Air Force awards Ursa Major rocket engine development contact

The Air Force Research Laboratory (AFRL) has awarded the rocket engine startup Ursa Major a contract to develop two different rocket engines.

Under the contract, the Colorado-based firm will build and test a prototype of its new Draper engine for hypersonics, and further develop its 200,000-pound thrust Arroway engine for space launch.

…Under the AFRL contract, for which neither the lab or company provided a value, Ursa Major will also build a dedicated test stand for Draper and plans to hotfire the engine within 12 months.

Arroway, on the other hand, is a reusable liquid oxygen and methane staged combustion engine for medium and heavy launch vehicles. Ursa Major first announced development the 200,000-pound thrust engine last August, explaining that when clustered together, Arroway engines could replace the Russian-made RD-180 and RD-181, which are no longer available to US launch firms.

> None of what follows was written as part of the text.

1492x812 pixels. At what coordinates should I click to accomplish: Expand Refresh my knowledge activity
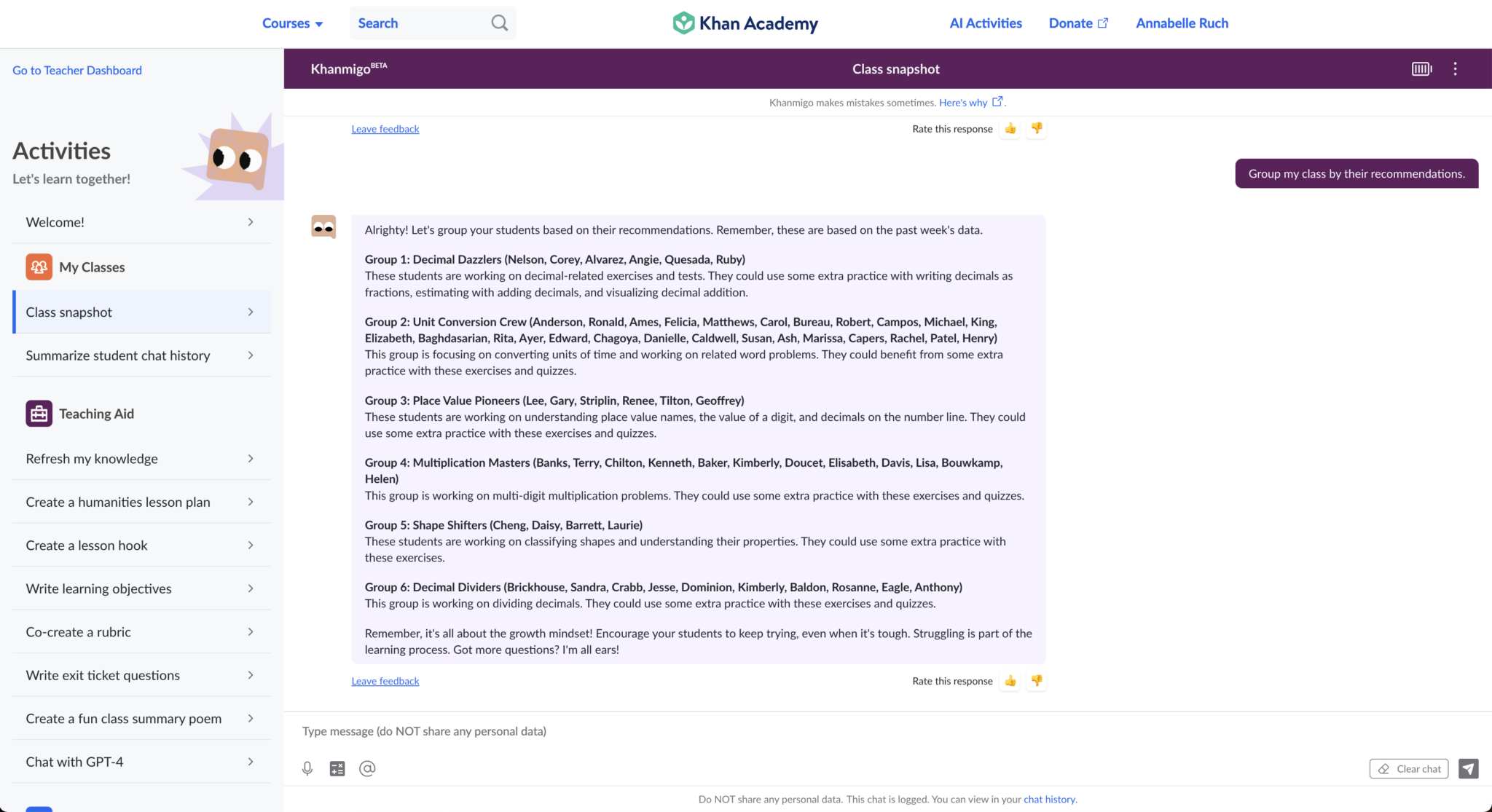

According to Ursa Major’s press release, the AFRL contract will allow further development of Arroway with a hotfire expected in 2025.

Ursa Major already has several contracts for its smaller Hadley engine, from the rocket startups Phantom, Vector, Astra, and the Air Force, and has built more than a hundred so far. The Arroway meanwhile is being developed as an American replacement for the Russian engines used by Northrop Grumman in its Antares rocket.

All in all, it appears Ursa Major is becoming a major challenger to Aerojet Rocketdyne, which in recent years had a lock on most government contracts for rocket engines. That lock resulted in very expensive engines that took years to build. The government (and others) are now finding someone else to provide this service at a better cost and far more quickly. We shall see whether Aerojet Rocketdyne responds to this competition properly, or goes the way of the horse carriage.

Ursa Major announces new rocket engine to replace what Russia previously provided

Capitalism in space: The new rocket engine company Ursa Major yesterday announced a new more powerful rocket engine, dubbed Arroway, designed to replace rocket engines that Russia had been selling.

Arroway is a 200,000-pound thrust liquid oxygen and methane staged combustion engine that will serve markets including current U.S. national security missions, commercial satellite launches, orbital space stations, and future missions not yet conceived. The reusable Arroway engine is available for order now, slated for initial hot-fire testing in 2023, and delivery in 2025.

Notably, Arroway engines will be one of very few commercially available engines that, when clustered together, can displace the Russian-made RD-180 and RD-181, which are no longer available to U.S. launch companies.

Arroway could replace the RD-181 engines that Northrop Grumman uses on the first stage of its Antares rocket. Both engines are comparable in size. However, with Arroway available no sooner than ’25 it still will leave a gap, since right now the company only has enough stock on hand to launch two more rockets, both of which should launch before ’24.

Arroway is also about half as powerful as Blue Origin’s BE-4 engine, so if ULA wishes to use it in its Vulcan rocket a major redesign would be required.

Either way, Ursa Major is demonstrating here again the value of freedom and competition, as well as the foolishness and negative consequences of Russia’s invasion of the Ukraine. In response to the international sanctions against it, Russia blocked future rocket engine sales to the U.S. Not only did that not get the sanctions lifted, Russia is now losing that U.S. business, as other American companies are stepping up to replace it.